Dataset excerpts

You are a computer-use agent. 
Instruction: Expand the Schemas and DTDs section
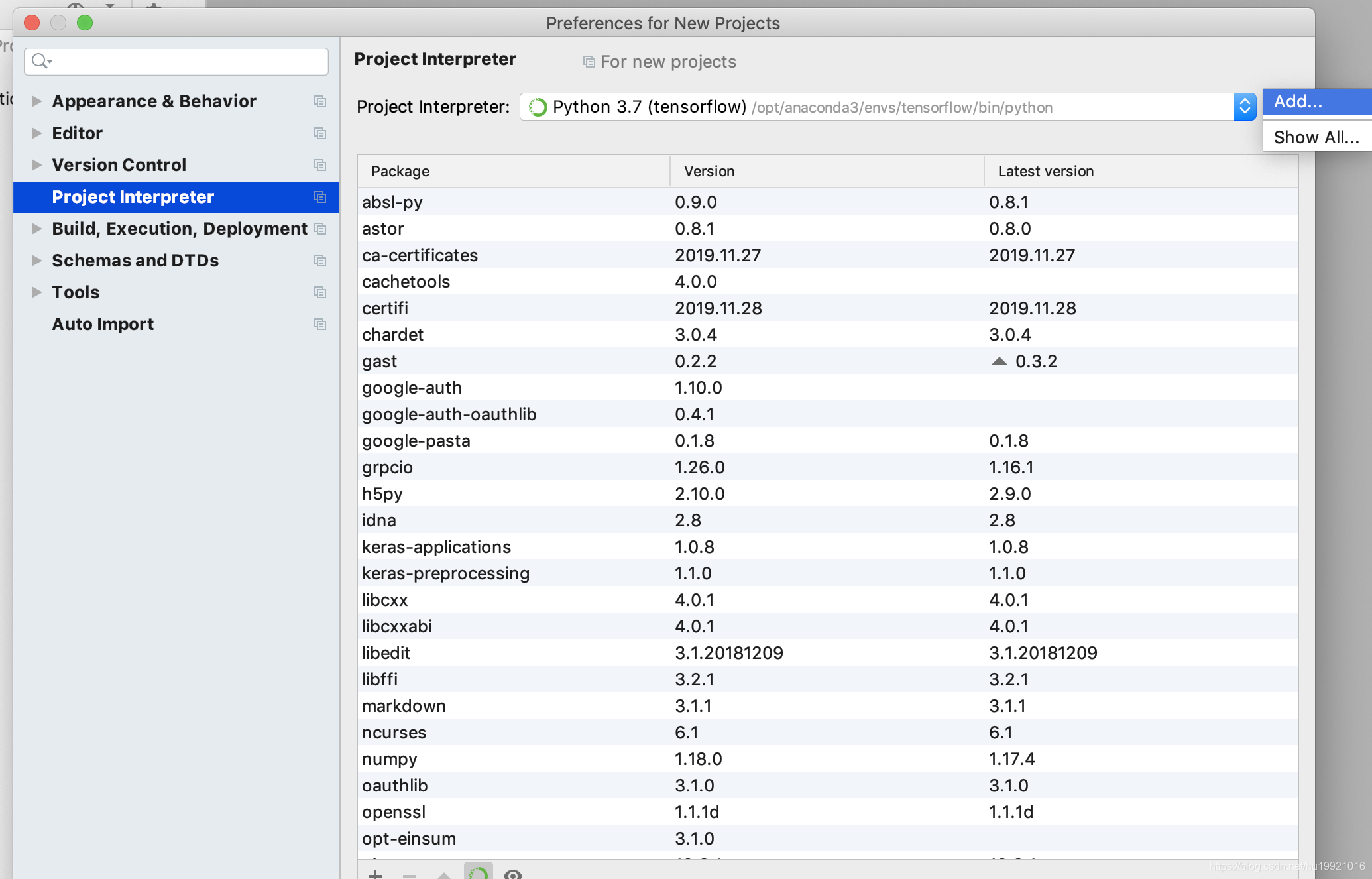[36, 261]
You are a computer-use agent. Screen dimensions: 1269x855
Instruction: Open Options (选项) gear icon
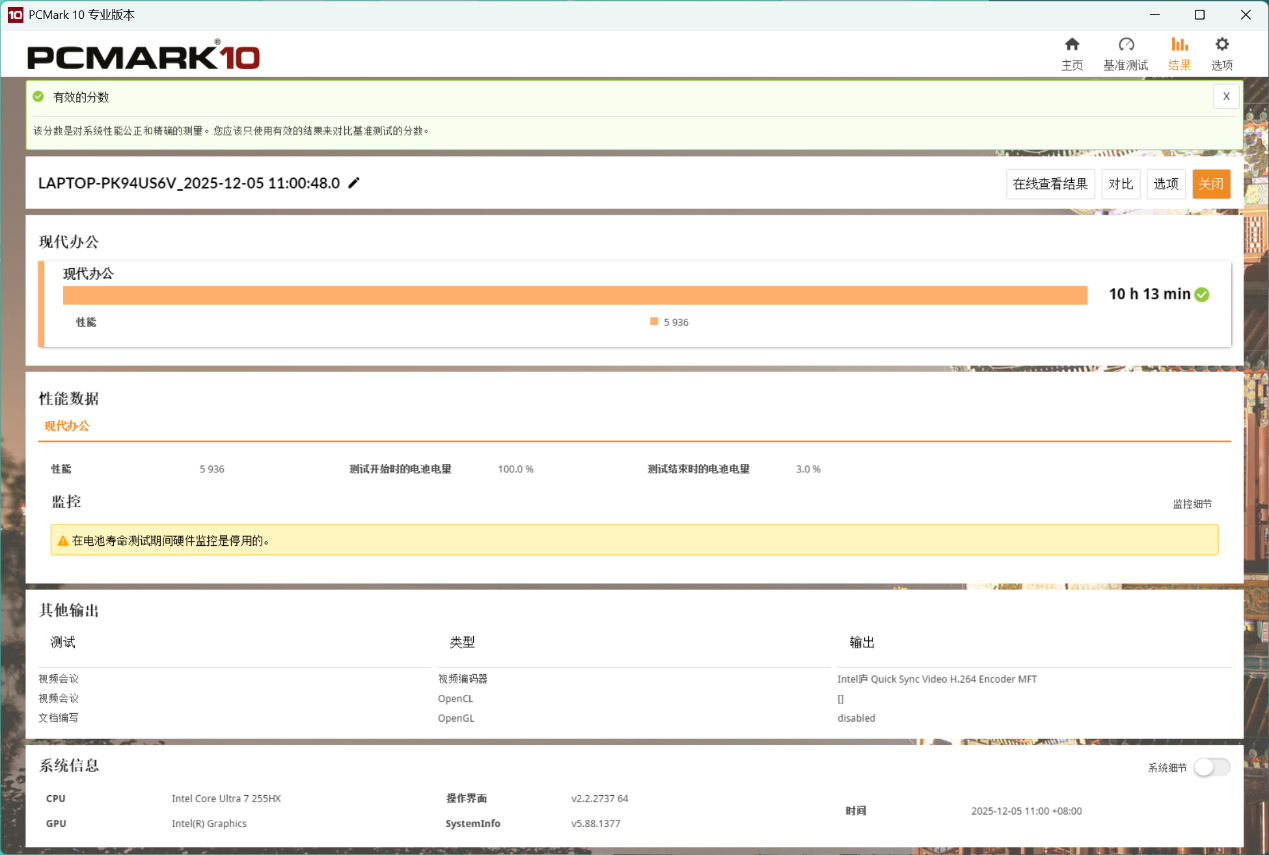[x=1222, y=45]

What this task involves
Go through the entries above and copy each line with "agent" in it.

Your solution
You are a computer-use agent. 
You are a computer-use agent. Screen dimensions: 1269x855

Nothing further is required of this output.